Which of these two people look as though they have functional range of motion? Range of motion for which function?
Is larger range of motion better? If yes is your answer, I refer you to the story of Diane Bruni's hamstring injury — over-stretching the hamstring for many years led to a catastrophic injury. I would also direct you to check out Moses Bernard on Instagram doing Jefferson Curls, a rounded back forward fold with a heavy barbell — don't try this yourself without progressive loading. Two very different examples of long hamstrings.
People who sit in chairs a lot of their day are more likely to have shorter hamstrings, and will be less likely to be able to touch their toes. Does that mean that we shouldn't sit in chairs all day? Does that mean we should never sit in a chair?
Is there an ideal we are looking for in form? Based on what? Images of thin, white, hyper-mobile folks doing poses with their feet behind their heads? In breathing, is ideal only nose breathing all the time? To what end?
Maybe injury is the measure by which we determine functional vs dysfunctional? How about pain? If you want to fall down a rabbit hole I direct you to the pain conversation — what is pain, what causes pain, what relieves pain, should we have an expectation of being pain-free? Too big for this blog post, but interesting, nonetheless.

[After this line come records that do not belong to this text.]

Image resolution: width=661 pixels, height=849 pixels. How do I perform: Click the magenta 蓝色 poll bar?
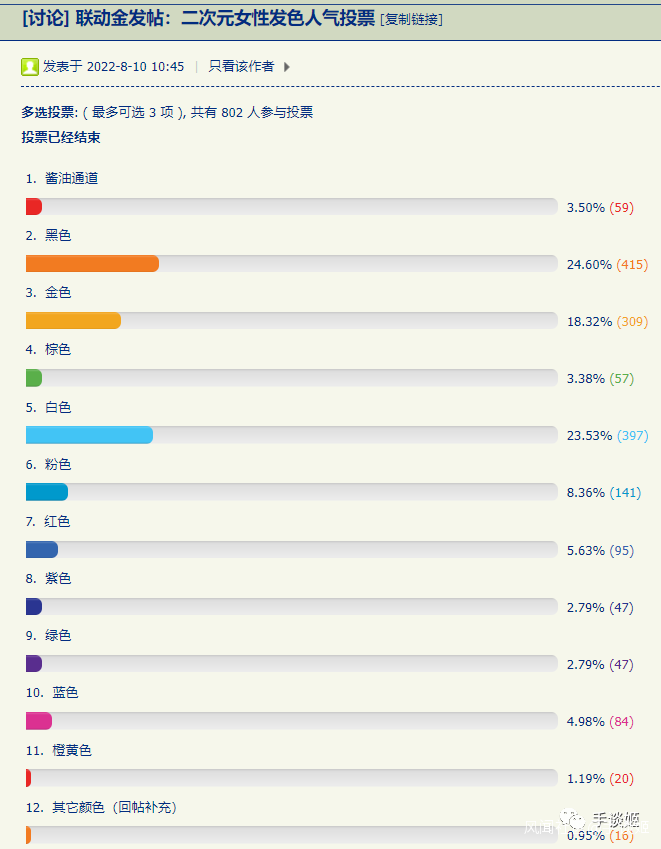39,721
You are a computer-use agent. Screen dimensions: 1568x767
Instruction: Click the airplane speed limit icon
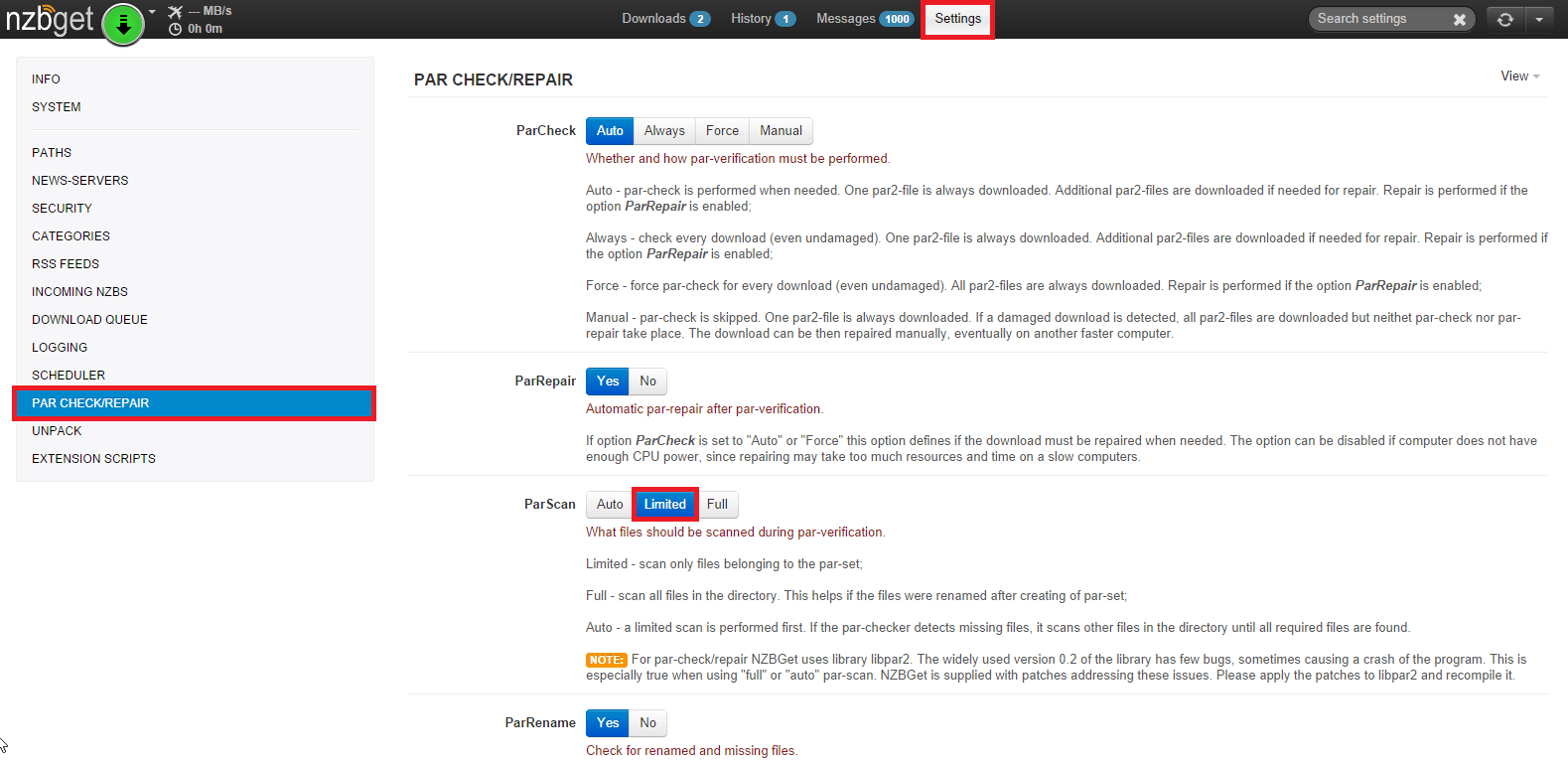176,11
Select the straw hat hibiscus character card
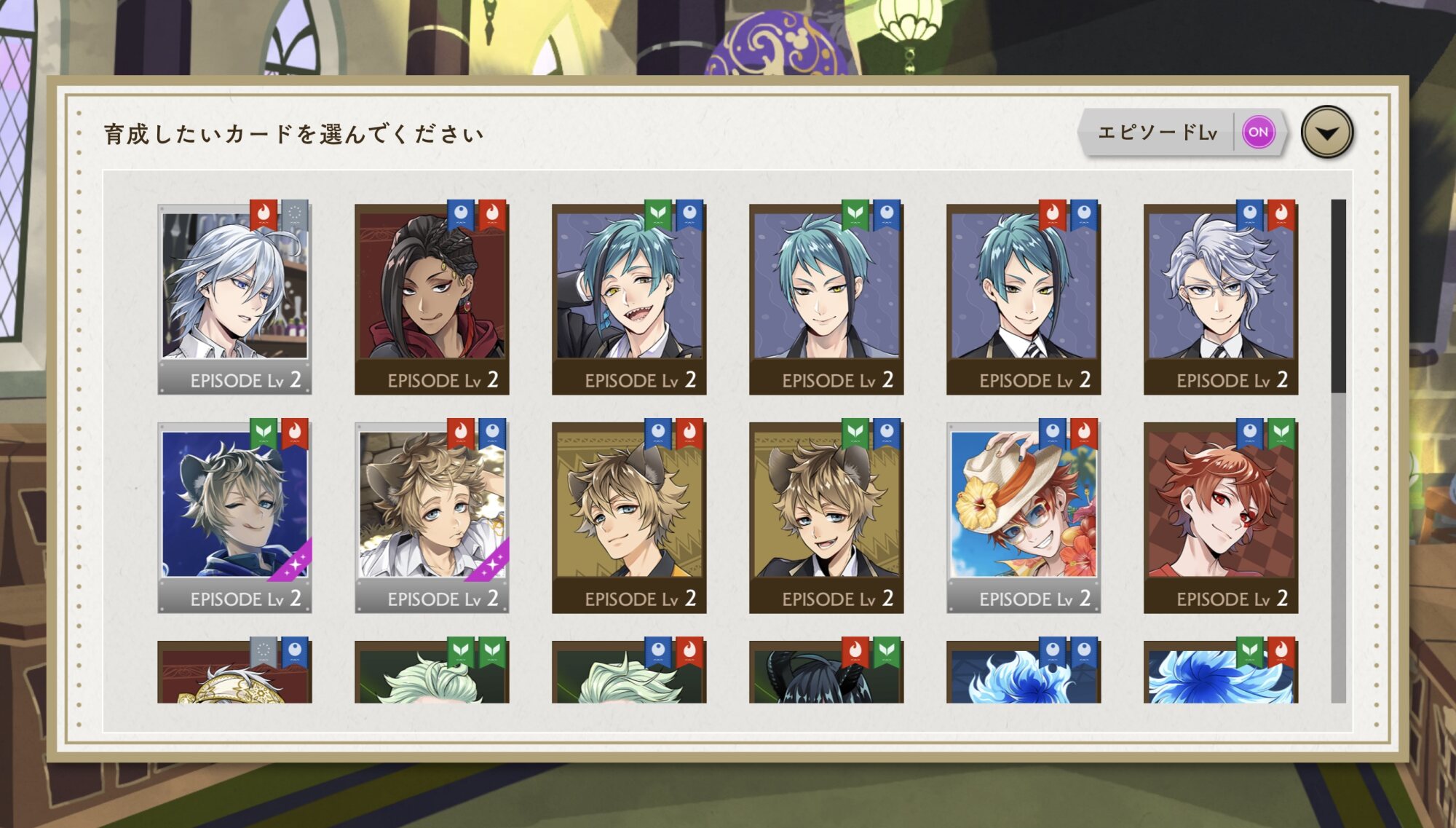This screenshot has width=1456, height=828. click(x=1024, y=517)
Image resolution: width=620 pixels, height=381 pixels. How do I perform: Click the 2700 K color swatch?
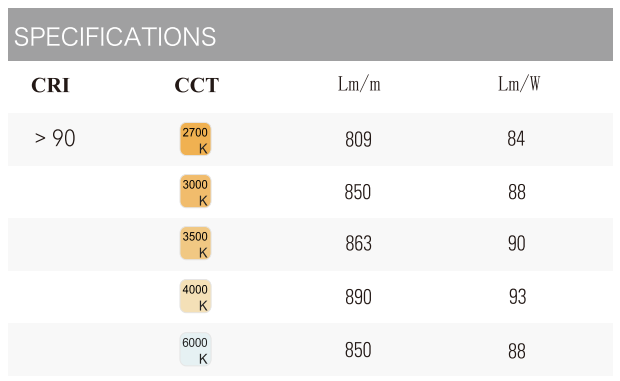195,139

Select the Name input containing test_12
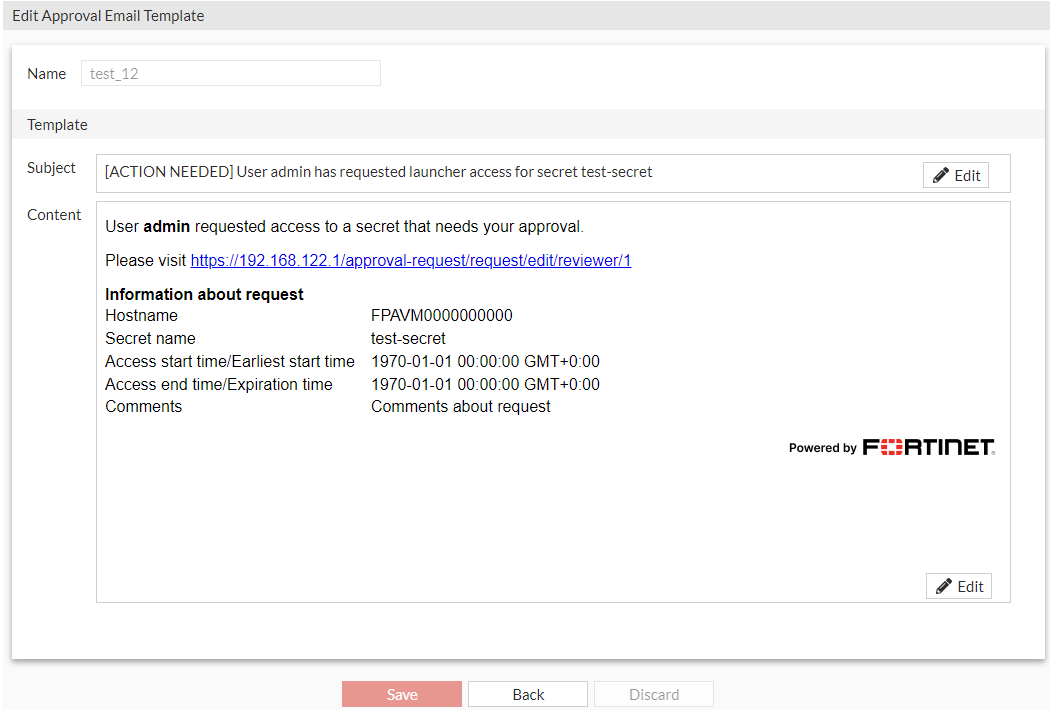[230, 73]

In breathing, Dr. Rosalba Courtney (one of my teachers — a passionate researcher and advocate for better breathing) defined dysfunctional breathing in her thesis (it occurs in three areas: biomechanics, biochemistry and psychophysiology) There's that word again — dysfunctional. I should also point out that a group she was involved with, of breathing researchers and professionals, had its first gathering and tried to come up with a list to describe functional breathing and couldn't agree on any one item. I often think about that.

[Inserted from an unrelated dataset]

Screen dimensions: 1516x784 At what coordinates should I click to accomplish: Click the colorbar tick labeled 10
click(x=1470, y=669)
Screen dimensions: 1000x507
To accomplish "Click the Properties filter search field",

So is Functional Anatomy learning about the body as a moving thing, its functions — in other words, this muscle not only attaches and inserts at these locations, but also moves in this way. Or is it a judgment of movement patterns?

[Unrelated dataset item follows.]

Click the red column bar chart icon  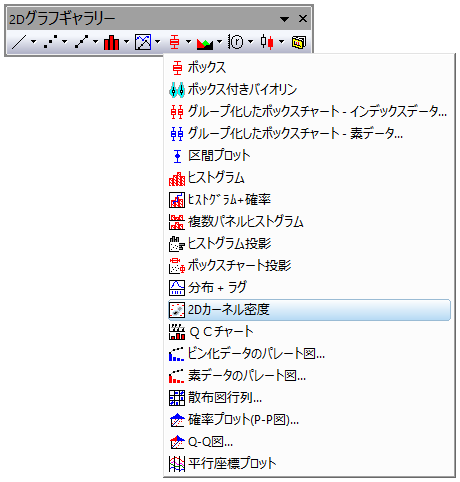click(x=111, y=42)
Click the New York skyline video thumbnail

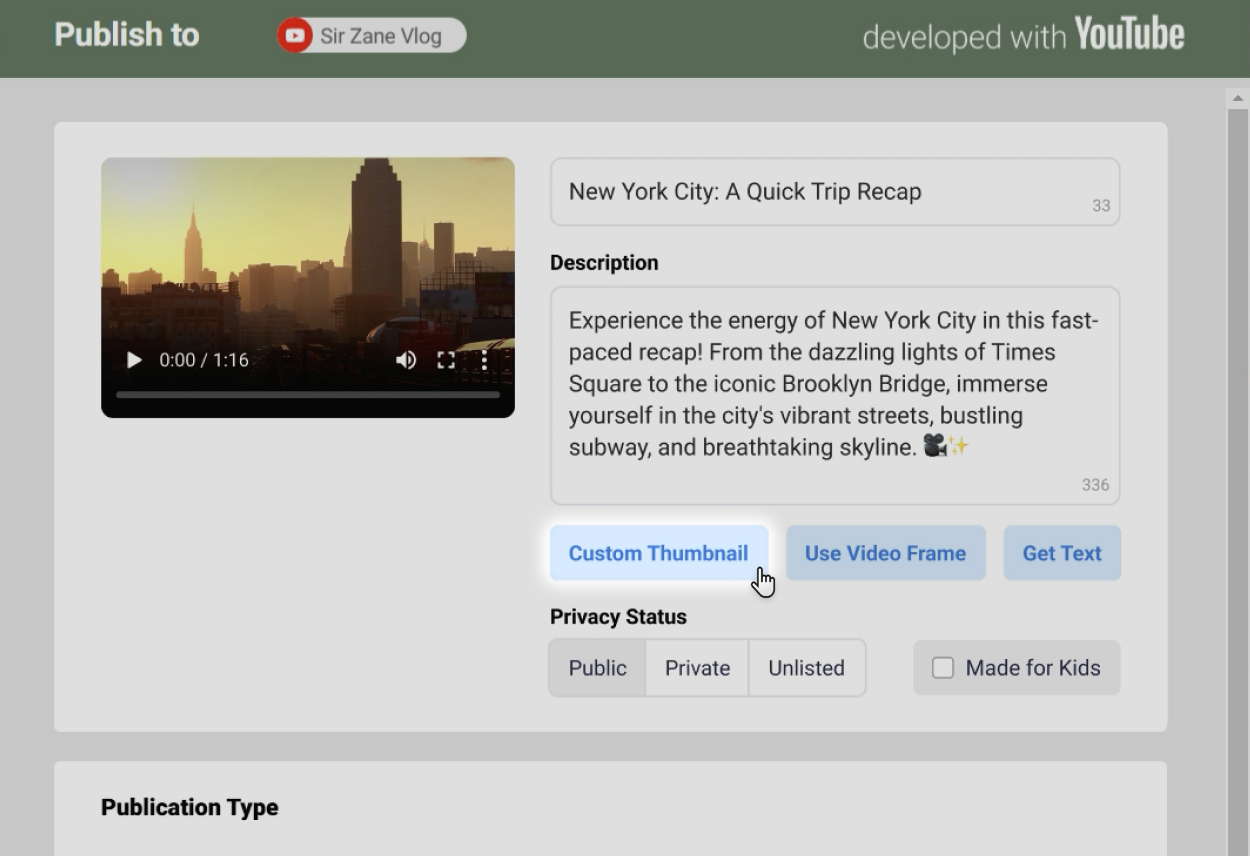pyautogui.click(x=308, y=250)
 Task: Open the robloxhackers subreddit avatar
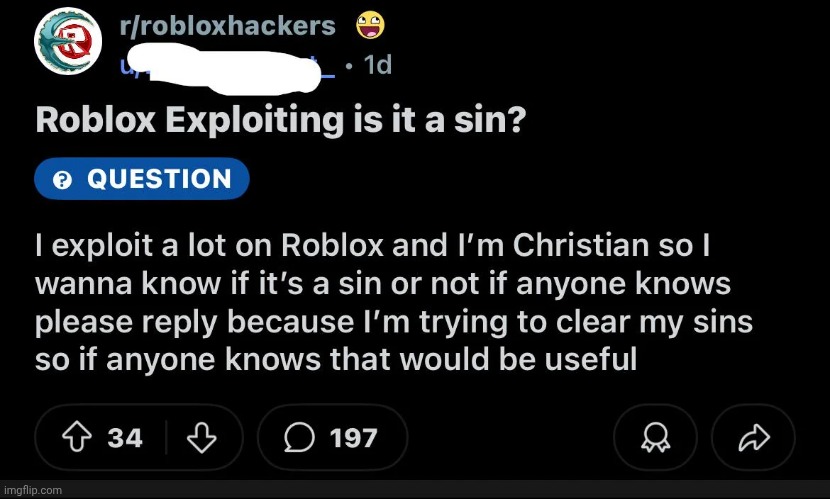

This blog post is full of questions. People want definitive answers. But science is about asking questions, and the answers that come from research are an invitation to more questions.
Marketing is about providing solutions — often solutions to problems people don't yet realise they have. Taking the time to figure out what is going on one's own body is complicated, time consuming, confusing. If someone can just tell me what to do, that would be great, thanks. Functional Anatomy is marketing. Most of us are trying to sell something, so I get it.
I've stopped using the words functional and dysfunctional in my teaching, preferring to say, "generalised patterns." What does that mean? We choose to do things in certain ways for specific reasons, in response to our environment. Our bodies will adapt to those choices, creating patterns. If those patterns, at some point, no longer serve you (if you have pain you don't want, or you can't move in ways you would like to, or have symptoms associated with the way you breathe), you might want to interrupt and inhibit those patterns, and then create new generalised patterns with intentional adaptation. (If you want to learn more about the murmuration model of adaptive behaviours you can join me and Laura Wenger in September for Traumatic Stress & the Breath.) I won't tell you what to do, but offer a framework so that you can start to investigate with more understanding.
Generalised Patterns? Yeah, I'm marketing, too, but this feels better to me. When I'm looking at the research, I still look for the terms function and dysfunctional breathing, though.
Dr. Courtney says that breathing should have EAARS — it should be Efficient, Adaptive, Appropriate, Responsive, and Supportive (of the primary and secondary functions of breathing). What do you think about using a similar principle for movement, and dropping the term functional?